Interestingly, the winning chances decline the higher the ratings go - even if the difference in Elo remains exactly the same.
eg. The chance of a 1400 beating a 1200 (200 pts difference) is 70% vs 18% (remaining 12% for draws)
but the chance of a 2200 beating a 2000 is 64% vs 12% with an almost doubled 23% chance for draws.
At what level of rating improvement, would you say you’re now “twice as good” as you previously were?
Can such a statement be made?
Looking at Elo scales, if you are 1500 and climb to 1620, that’s an increase of 120 Elo points. If you plug in those two Elo ranges into an Elo win probability calculator, it’ll say that the 1620 player has a 56% chance of winning, the 1500 has a 27% chance of winning and a draw is 17%. This would mean the 1620 player is 2.07x more likely to win.
But does this mean you’re “twice as good”?
An Elo difference of 200 points is loosely speaking - a 68% chance of winning vs the lower rated player having a 17% chance of winning, and the remaining 15% going to drawing chances.
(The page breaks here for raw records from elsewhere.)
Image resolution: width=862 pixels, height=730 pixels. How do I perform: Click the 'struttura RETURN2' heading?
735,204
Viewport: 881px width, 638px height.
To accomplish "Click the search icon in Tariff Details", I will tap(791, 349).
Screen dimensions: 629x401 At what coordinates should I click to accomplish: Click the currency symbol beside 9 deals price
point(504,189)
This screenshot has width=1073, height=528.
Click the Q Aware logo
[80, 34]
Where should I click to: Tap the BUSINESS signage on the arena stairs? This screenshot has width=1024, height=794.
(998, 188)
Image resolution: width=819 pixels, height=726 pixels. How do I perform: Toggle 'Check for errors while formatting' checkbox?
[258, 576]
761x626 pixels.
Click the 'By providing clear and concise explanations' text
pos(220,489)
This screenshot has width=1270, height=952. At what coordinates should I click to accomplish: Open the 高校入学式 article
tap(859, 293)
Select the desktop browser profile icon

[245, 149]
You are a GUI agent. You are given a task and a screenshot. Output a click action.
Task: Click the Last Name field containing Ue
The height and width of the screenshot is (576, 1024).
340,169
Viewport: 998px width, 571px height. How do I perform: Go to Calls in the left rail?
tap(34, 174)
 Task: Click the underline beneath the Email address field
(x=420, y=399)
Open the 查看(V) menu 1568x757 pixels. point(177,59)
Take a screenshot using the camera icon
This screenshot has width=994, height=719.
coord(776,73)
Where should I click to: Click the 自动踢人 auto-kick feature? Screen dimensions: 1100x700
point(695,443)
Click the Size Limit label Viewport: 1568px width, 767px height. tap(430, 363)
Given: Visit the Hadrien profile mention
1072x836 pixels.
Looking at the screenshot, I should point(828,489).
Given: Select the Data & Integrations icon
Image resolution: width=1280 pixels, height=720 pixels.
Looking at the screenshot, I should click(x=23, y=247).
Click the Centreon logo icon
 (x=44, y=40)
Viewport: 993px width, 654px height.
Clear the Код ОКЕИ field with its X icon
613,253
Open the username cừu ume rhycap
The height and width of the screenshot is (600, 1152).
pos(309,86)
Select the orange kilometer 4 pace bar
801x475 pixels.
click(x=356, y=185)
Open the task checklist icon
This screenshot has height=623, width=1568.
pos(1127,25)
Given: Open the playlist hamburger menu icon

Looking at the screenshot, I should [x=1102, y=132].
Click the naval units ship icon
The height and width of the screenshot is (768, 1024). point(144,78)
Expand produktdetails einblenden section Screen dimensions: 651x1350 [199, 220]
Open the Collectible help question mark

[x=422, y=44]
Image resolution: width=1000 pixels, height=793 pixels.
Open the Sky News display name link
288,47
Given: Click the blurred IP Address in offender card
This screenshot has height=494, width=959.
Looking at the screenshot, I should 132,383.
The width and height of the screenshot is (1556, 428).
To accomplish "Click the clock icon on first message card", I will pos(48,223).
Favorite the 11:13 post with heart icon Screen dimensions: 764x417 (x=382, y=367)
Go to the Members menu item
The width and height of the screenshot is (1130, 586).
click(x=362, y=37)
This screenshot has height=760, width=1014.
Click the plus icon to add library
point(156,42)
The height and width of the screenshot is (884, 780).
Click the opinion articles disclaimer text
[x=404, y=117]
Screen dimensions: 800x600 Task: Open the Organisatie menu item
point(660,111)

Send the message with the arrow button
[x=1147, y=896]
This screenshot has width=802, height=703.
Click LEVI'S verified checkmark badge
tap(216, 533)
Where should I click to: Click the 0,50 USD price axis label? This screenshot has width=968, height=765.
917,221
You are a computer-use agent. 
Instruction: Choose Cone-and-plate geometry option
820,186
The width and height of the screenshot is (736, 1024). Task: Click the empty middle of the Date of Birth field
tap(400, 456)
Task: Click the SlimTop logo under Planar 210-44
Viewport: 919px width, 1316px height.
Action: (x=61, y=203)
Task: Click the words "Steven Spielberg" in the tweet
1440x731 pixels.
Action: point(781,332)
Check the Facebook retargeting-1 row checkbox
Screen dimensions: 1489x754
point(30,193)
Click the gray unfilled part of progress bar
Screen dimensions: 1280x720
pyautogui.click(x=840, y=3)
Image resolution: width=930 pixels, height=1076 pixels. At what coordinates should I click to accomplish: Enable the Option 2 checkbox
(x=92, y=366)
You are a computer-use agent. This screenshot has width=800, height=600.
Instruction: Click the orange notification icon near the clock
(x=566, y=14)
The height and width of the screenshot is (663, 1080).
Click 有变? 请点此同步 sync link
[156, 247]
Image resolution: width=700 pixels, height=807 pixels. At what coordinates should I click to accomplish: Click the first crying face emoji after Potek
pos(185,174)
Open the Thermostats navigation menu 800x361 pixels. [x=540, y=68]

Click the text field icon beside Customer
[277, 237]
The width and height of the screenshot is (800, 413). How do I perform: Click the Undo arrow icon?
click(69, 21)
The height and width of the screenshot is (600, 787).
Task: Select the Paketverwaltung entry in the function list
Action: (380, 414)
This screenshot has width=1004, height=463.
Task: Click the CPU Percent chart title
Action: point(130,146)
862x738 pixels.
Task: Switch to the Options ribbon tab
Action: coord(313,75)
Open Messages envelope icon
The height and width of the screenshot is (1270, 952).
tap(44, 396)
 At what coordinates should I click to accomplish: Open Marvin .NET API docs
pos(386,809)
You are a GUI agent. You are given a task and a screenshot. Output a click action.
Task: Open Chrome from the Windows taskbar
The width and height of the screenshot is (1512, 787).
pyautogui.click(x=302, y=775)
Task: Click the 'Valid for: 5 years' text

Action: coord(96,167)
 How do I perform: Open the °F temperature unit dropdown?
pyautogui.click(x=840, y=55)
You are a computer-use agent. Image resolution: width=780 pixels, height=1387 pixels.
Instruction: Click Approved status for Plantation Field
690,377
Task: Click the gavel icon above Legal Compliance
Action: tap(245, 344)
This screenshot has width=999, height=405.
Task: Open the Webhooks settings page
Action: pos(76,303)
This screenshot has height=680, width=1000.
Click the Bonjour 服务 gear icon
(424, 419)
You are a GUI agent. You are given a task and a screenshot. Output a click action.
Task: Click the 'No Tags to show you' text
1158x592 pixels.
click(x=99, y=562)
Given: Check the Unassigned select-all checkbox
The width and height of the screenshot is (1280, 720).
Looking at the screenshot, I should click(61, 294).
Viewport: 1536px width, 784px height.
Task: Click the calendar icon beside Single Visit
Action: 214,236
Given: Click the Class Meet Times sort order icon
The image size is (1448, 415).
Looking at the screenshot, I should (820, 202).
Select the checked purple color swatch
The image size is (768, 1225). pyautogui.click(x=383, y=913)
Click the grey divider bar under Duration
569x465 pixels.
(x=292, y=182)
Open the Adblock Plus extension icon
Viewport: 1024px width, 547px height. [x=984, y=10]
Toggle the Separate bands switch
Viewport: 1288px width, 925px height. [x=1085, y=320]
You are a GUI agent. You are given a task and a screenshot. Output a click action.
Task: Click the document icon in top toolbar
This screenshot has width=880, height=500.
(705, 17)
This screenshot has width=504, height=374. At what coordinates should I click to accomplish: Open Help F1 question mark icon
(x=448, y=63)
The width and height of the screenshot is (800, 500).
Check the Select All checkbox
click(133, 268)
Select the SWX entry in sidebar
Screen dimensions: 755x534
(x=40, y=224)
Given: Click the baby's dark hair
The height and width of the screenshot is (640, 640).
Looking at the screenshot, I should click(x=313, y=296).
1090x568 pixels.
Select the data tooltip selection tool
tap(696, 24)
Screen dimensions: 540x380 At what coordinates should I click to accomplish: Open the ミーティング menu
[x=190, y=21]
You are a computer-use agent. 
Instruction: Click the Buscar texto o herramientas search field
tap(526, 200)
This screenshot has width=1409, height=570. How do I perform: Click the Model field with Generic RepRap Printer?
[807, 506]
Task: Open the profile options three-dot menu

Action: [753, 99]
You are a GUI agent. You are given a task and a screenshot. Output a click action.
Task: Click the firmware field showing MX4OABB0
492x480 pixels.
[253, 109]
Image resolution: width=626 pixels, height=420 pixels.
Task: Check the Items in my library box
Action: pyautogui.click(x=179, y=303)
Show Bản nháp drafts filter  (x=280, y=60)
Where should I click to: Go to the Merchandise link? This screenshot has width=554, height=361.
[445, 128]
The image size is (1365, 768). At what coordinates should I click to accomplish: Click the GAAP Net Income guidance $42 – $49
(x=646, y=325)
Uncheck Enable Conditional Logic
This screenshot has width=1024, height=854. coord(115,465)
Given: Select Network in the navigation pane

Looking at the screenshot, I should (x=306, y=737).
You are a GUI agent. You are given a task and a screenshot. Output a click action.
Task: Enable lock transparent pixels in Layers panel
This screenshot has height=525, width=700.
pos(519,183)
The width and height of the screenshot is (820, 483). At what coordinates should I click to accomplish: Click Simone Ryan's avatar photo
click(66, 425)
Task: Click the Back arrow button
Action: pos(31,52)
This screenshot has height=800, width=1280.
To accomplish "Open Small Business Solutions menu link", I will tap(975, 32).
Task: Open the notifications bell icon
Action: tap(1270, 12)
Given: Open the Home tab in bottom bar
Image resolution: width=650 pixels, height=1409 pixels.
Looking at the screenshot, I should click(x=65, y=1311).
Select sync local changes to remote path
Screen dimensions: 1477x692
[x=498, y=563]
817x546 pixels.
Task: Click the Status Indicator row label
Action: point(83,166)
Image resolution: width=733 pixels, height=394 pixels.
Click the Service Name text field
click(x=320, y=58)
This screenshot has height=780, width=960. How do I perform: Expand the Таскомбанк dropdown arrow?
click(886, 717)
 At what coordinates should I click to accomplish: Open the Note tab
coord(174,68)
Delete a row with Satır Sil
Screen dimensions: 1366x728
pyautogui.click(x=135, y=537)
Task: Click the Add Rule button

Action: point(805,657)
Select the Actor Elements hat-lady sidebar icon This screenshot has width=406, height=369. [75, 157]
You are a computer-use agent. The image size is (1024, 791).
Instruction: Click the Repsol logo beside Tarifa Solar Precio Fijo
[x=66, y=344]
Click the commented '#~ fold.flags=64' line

So having 200 points more means you’re almost 4 times more likely to win…
It’d be a misconception to think improving from 800 to 1600 would mean you’re twice as good, as in reality - the 1600 would score a win, 99.6% of the time! Or phrased differently, would be almost 200x more likely to win than the 800!
So simply doubling rating wouldn’t mean twice as good. Can you define being twice as likely to win as being twice as good, or twice as skilled?